CONSIGNE: Mettez sous forme de liste JSON de chaînes tout ce qui va, dans le listing ci-dessous, de la ligne contenant « Where should I click to: Click the walking » jusqu'à la ligne contenant « (x=650, y=18) », ces deux lignes comprises, avec une chaîne par ligne et sans les lignes vides. Ne reprenez pas les images dans votre réponse.

DONNÉES FOURNIES:
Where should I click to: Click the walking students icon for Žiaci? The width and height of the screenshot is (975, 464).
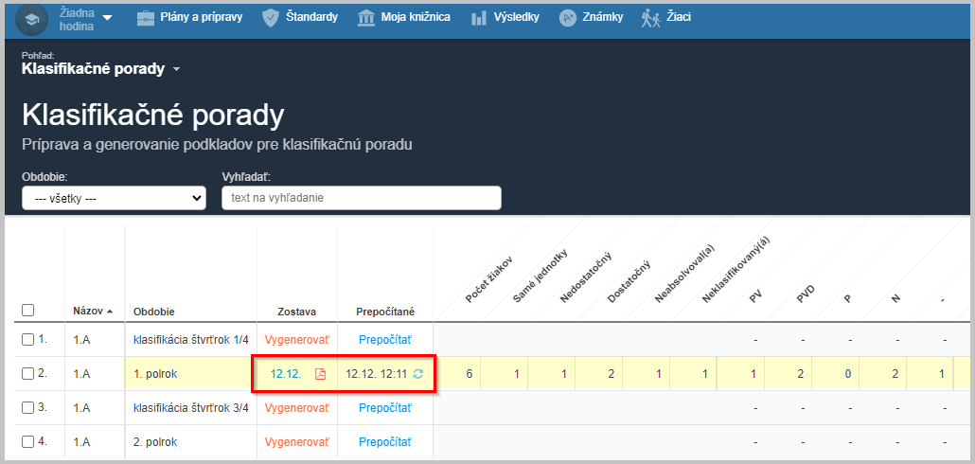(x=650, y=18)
...
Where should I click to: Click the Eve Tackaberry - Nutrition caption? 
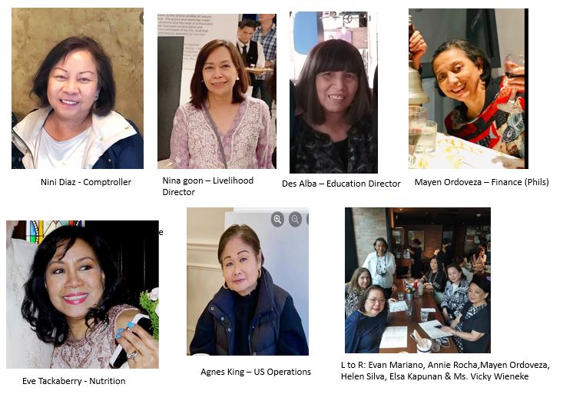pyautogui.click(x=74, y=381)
---
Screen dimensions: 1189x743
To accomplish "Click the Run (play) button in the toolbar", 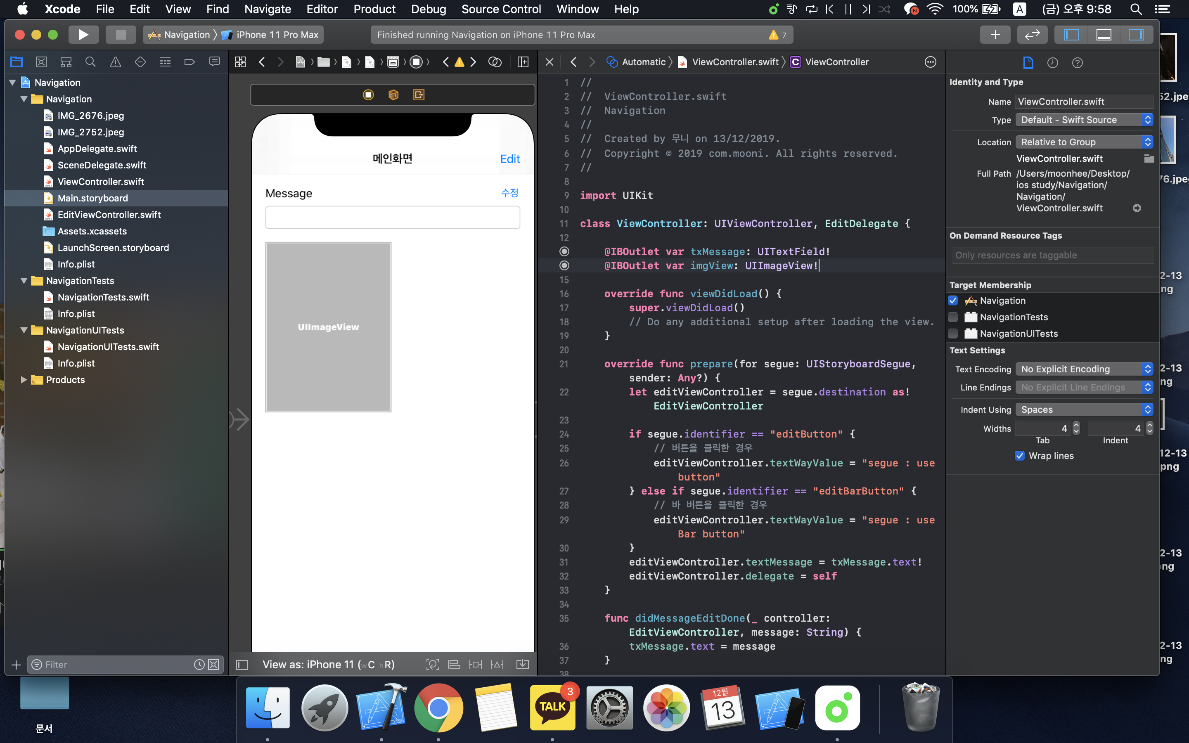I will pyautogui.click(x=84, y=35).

RÉPONSE CI-DESSOUS:
[
  "Where should I click to: Click the walking students icon for Žiaci? The width and height of the screenshot is (975, 464).",
  "(x=650, y=18)"
]